# ASSIGNMENT
Retype the entries in full, exactly.

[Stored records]
=== Begin Enclosure ===

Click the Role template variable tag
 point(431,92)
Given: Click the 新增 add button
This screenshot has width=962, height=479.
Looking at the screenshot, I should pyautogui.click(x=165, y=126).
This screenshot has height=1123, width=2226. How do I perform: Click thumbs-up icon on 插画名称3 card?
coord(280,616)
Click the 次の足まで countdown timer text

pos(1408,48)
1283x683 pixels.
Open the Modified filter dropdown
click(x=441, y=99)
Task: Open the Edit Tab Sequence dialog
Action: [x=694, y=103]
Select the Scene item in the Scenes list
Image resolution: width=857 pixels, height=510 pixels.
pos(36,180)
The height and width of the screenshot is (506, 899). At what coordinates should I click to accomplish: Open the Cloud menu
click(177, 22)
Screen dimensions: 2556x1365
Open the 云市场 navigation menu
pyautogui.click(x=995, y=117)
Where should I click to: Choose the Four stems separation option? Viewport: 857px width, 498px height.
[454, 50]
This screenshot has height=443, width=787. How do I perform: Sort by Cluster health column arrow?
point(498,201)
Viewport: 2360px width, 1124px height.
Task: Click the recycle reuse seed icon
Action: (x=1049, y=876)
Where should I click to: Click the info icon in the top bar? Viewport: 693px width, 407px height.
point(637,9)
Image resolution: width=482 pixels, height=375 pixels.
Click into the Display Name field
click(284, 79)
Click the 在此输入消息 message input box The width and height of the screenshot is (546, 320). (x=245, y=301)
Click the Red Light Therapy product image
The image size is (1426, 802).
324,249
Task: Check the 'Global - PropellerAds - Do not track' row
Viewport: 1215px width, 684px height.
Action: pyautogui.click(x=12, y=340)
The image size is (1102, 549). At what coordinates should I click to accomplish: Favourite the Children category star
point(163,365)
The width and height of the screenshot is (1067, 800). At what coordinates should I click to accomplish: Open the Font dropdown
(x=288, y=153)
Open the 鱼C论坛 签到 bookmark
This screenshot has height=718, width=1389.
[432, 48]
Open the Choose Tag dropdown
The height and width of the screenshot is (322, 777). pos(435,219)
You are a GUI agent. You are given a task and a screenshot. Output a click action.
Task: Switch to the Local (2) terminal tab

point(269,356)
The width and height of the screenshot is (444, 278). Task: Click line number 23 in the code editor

=== End Enclosure ===

# TASK OUTPUT
Click the Role template variable tag
 point(431,92)
Given: Click the 新增 add button
This screenshot has width=962, height=479.
Looking at the screenshot, I should pyautogui.click(x=165, y=126).
This screenshot has height=1123, width=2226. How do I perform: Click thumbs-up icon on 插画名称3 card?
coord(280,616)
Click the 次の足まで countdown timer text

pos(1408,48)
1283x683 pixels.
Open the Modified filter dropdown
click(x=441, y=99)
Task: Open the Edit Tab Sequence dialog
Action: [x=694, y=103]
Select the Scene item in the Scenes list
Image resolution: width=857 pixels, height=510 pixels.
pos(36,180)
The height and width of the screenshot is (506, 899). At what coordinates should I click to accomplish: Open the Cloud menu
click(177, 22)
Screen dimensions: 2556x1365
Open the 云市场 navigation menu
pyautogui.click(x=995, y=117)
Where should I click to: Choose the Four stems separation option? Viewport: 857px width, 498px height.
[454, 50]
This screenshot has height=443, width=787. How do I perform: Sort by Cluster health column arrow?
point(498,201)
Viewport: 2360px width, 1124px height.
Task: Click the recycle reuse seed icon
Action: (x=1049, y=876)
Where should I click to: Click the info icon in the top bar? Viewport: 693px width, 407px height.
point(637,9)
Image resolution: width=482 pixels, height=375 pixels.
Click into the Display Name field
click(284, 79)
Click the 在此输入消息 message input box The width and height of the screenshot is (546, 320). (x=245, y=301)
Click the Red Light Therapy product image
The image size is (1426, 802).
324,249
Task: Check the 'Global - PropellerAds - Do not track' row
Viewport: 1215px width, 684px height.
Action: pyautogui.click(x=12, y=340)
The image size is (1102, 549). At what coordinates should I click to accomplish: Favourite the Children category star
point(163,365)
The width and height of the screenshot is (1067, 800). At what coordinates should I click to accomplish: Open the Font dropdown
(x=288, y=153)
Open the 鱼C论坛 签到 bookmark
This screenshot has height=718, width=1389.
[432, 48]
Open the Choose Tag dropdown
The height and width of the screenshot is (322, 777). pos(435,219)
You are a GUI agent. You are given a task and a screenshot. Output a click action.
Task: Switch to the Local (2) terminal tab

point(269,356)
The width and height of the screenshot is (444, 278). Task: Click line number 23 in the code editor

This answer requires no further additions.